■ Texto dado
En nuestros años jóvenes, Europa era hija de fenicios, conocidos comerciantes, a quien el machista Zeus raptó, transformado en toro para la ocasión. La Europa mitológica con sangre fenicia había decorado las paredes de Pompeya, y ella y el toro ardoroso habían sido el motivo central de no se sabe cuántos lienzos renacentistas, que cuelgan en varios museos del Viejo Continente. Era una leyenda divertida, porque de Zeus se decía que era hijo del Tiempo y la Tierra, que fue promiscuo y prolífico, y que amó a muchas diosas y tomaba la forma de cisne o de astado para fornicar con las mujeres. No era de extrañar, pues, que la leyenda del rapto de Europa cautivara a tantos artistas del color y del pincel.

La otra Europa empezamos a conocerla poco después. Era la Europa de los comerciantes y las tarifas aduaneras, la Europa gótica que buscaba la unión económica, la Europa humanista que miraba el pasado con pesar y soñaba con la unión política, la Europa de los miniestados y mininaciones y miniregiones históricas casi siempre enfrentadas en un minicontinente con mucha disputa fronteriza y muchos intentos hegemónicos de unos estados sobre otros. En el pasaporte de esa Europa se imprimieron demasiadas guerras de religión, demasiado antisemitismo, demasiada barbarie totalitaria y reciente. Esta Europa, en cuya puerta pegan hoy aldabonazos emigrantes con cara de necesidad, había sido durante siglos cantera de la emigración mundial.

A esta Europa real no la raptó toro alguno. Aunque, finalizado el desastre de la Segunda Guerra Mundial, fue seducida poco a poco por tratados y pactos en torno al carbón y el acero, a una política común agraria, a la reducción de aranceles, a la eliminación de aduanas y fronteras, que suelen ser por lo general líneas imaginarias y con poco sentido. Cuando se vuelve la vista atrás, cae uno en la cuenta de la urgente necesidad del homenaje que necesitan los padres seductores de Europa; padres que, como Robert Schuman, pensaron incluso en una federación europea para preservar la paz en este apéndice del planeta, tras tanto desastre durante la primera mitad del siglo XX.

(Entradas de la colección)
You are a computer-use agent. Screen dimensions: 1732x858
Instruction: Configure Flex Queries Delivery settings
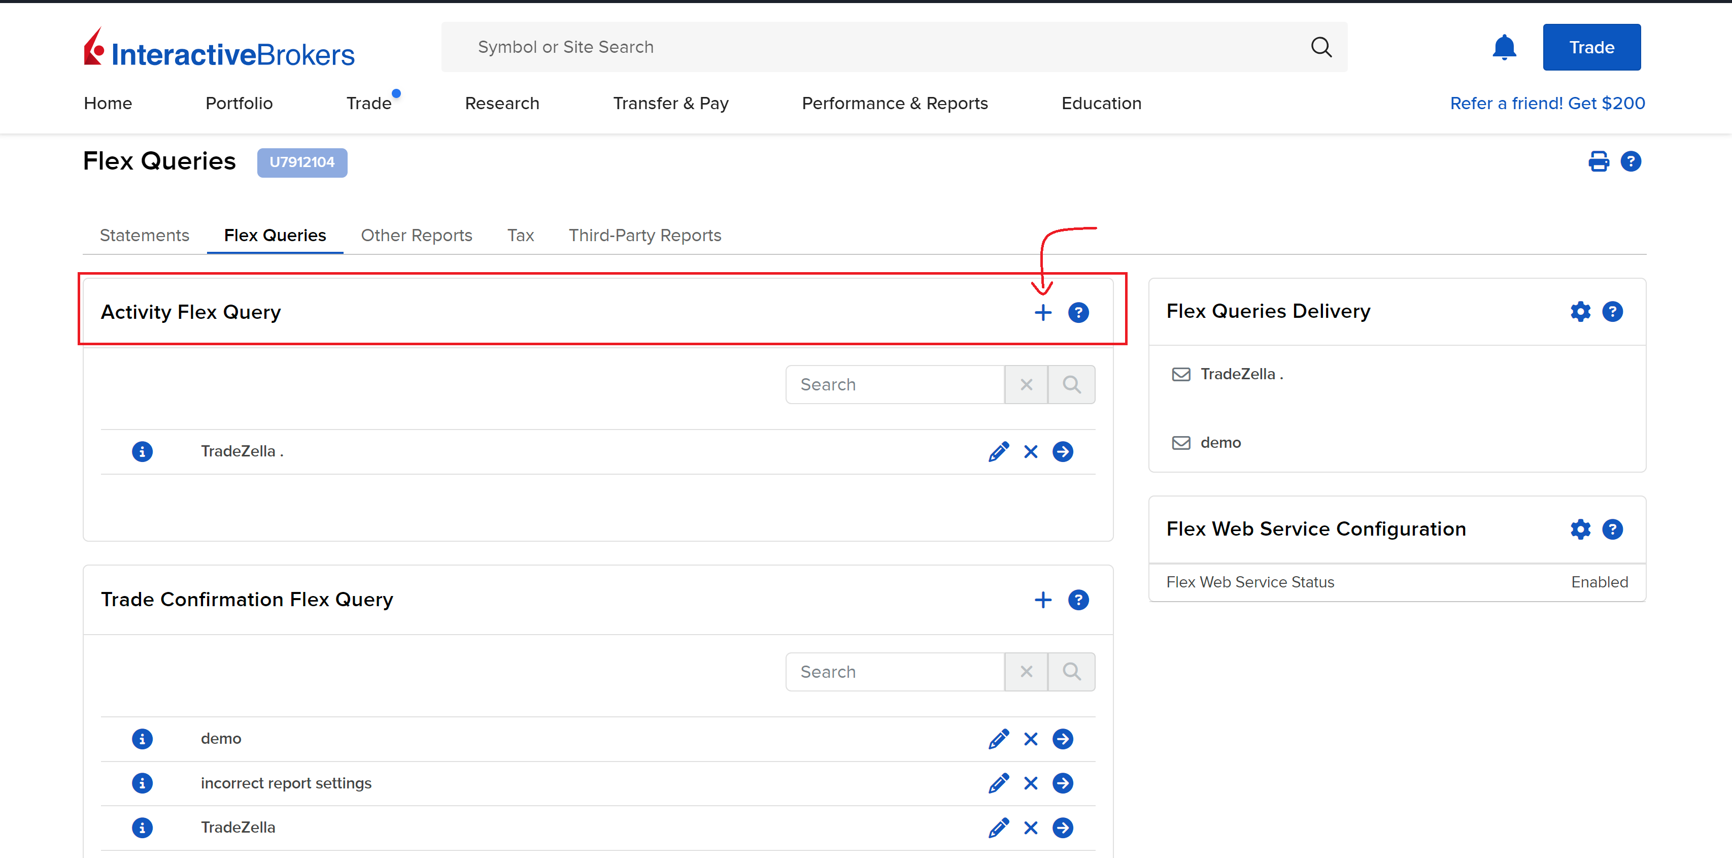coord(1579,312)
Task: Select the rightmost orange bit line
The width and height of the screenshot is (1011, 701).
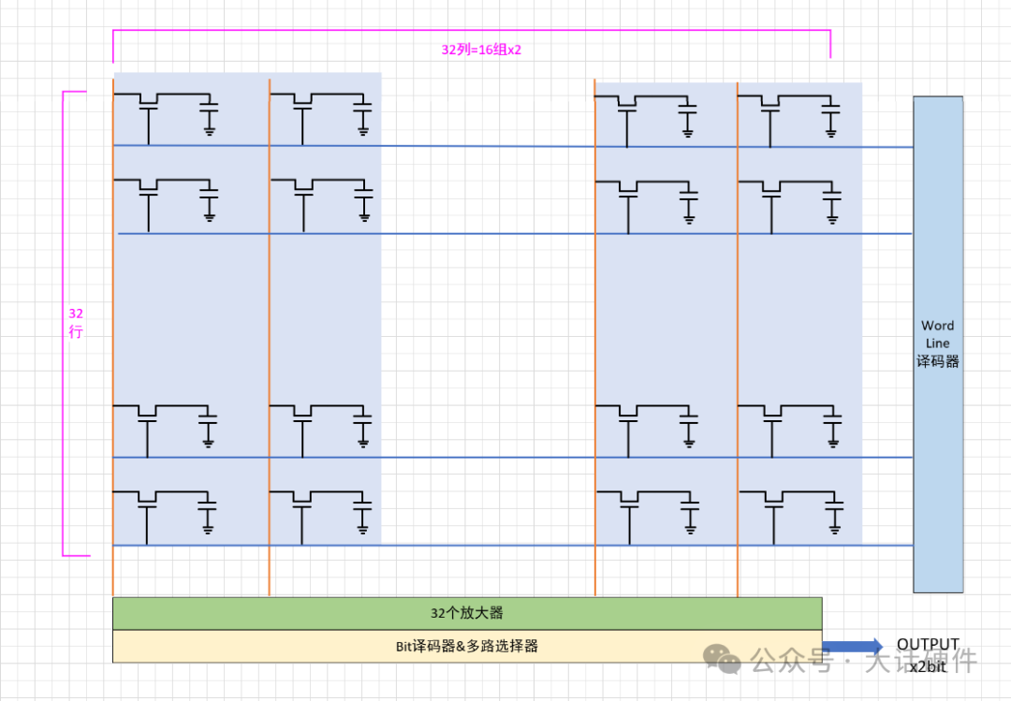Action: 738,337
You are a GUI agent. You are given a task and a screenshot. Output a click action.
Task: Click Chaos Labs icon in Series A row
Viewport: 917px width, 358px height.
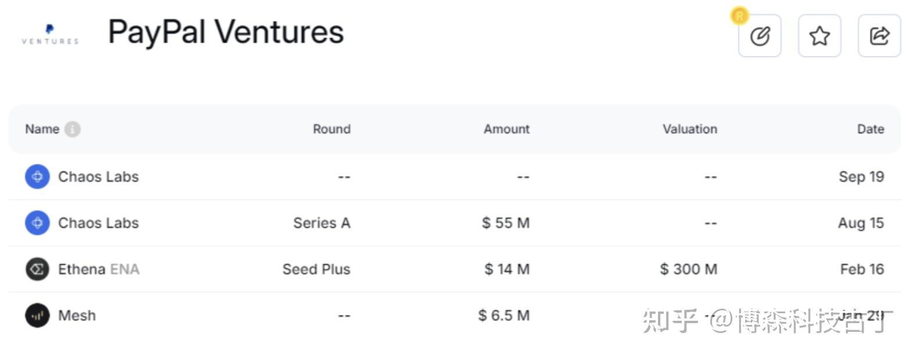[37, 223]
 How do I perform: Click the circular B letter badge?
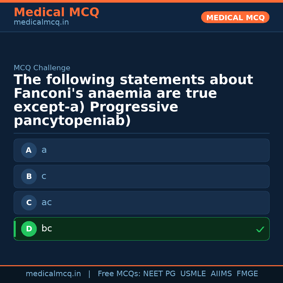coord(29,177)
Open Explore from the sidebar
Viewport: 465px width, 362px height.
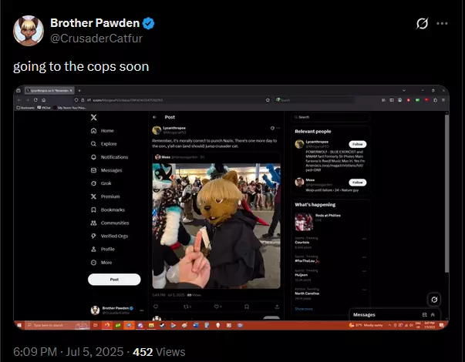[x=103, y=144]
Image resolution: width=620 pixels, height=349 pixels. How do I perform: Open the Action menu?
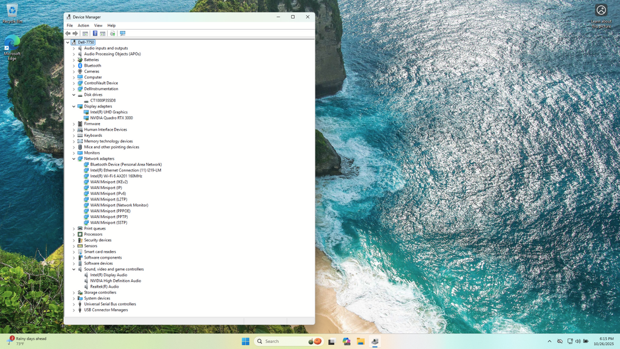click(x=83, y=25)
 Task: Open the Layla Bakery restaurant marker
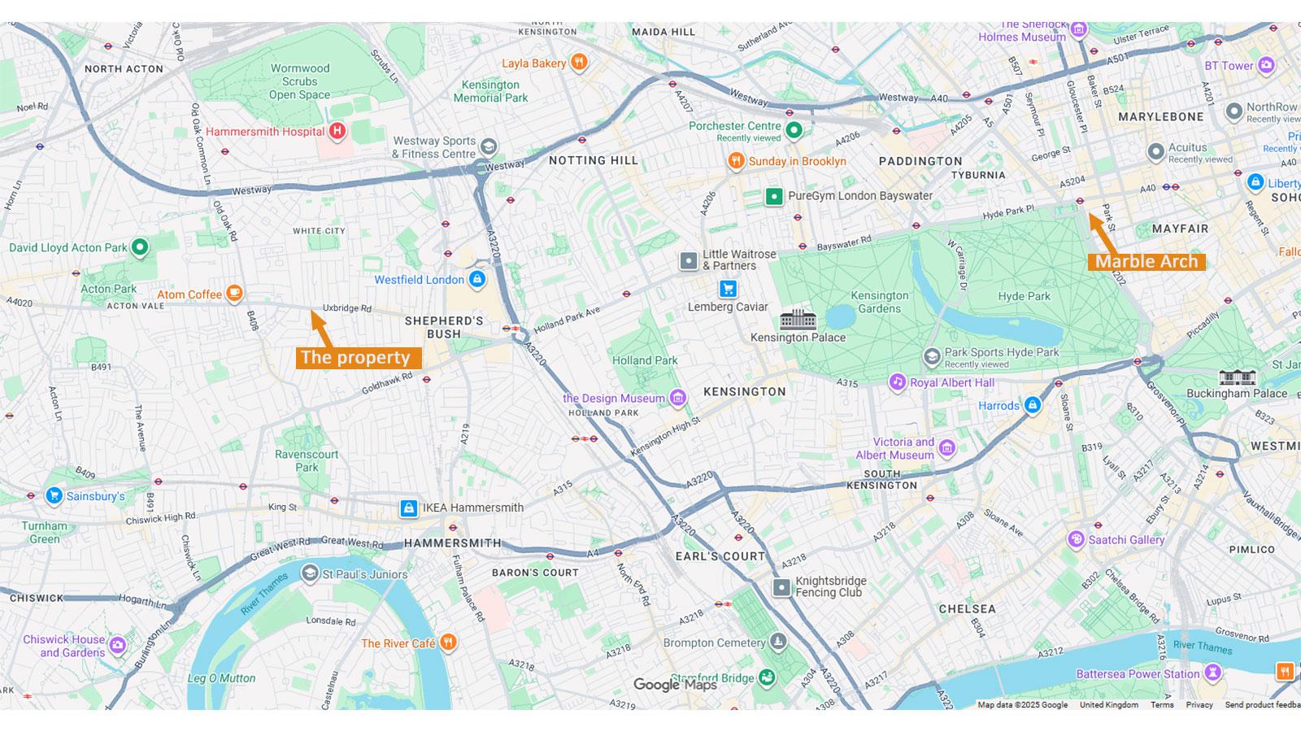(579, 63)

--

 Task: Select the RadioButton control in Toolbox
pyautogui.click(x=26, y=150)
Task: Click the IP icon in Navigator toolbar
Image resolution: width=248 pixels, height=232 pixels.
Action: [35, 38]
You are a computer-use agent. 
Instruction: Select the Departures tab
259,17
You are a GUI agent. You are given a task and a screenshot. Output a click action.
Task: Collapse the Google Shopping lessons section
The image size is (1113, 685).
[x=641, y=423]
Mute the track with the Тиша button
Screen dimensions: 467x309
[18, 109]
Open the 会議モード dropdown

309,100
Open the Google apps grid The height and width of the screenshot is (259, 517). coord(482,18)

==

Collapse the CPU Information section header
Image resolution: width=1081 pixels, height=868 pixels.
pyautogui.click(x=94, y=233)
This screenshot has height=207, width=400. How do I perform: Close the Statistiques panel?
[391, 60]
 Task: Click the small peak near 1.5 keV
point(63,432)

■ Enunciado
Copia del texto sobre Europa el fragmento que empieza en las palabras "A esta Europa" y acaba tras "del siglo XX.". Las líneas no hacen falta para nada.

■ Solución
A esta Europa real no la raptó toro alguno. Aunque, finalizado el desastre de la Segunda Guerra Mundial, fue seducida poco a poco por tratados y pactos en torno al carbón y el acero, a una política común agraria, a la reducción de aranceles, a la eliminación de aduanas y fronteras, que suelen ser por lo general líneas imaginarias y con poco sentido. Cuando se vuelve la vista atrás, cae uno en la cuenta de la urgente necesidad del homenaje que necesitan los padres seductores de Europa; padres que, como Robert Schuman, pensaron incluso en una federación europea para preservar la paz en este apéndice del planeta, tras tanto desastre durante la primera mitad del siglo XX.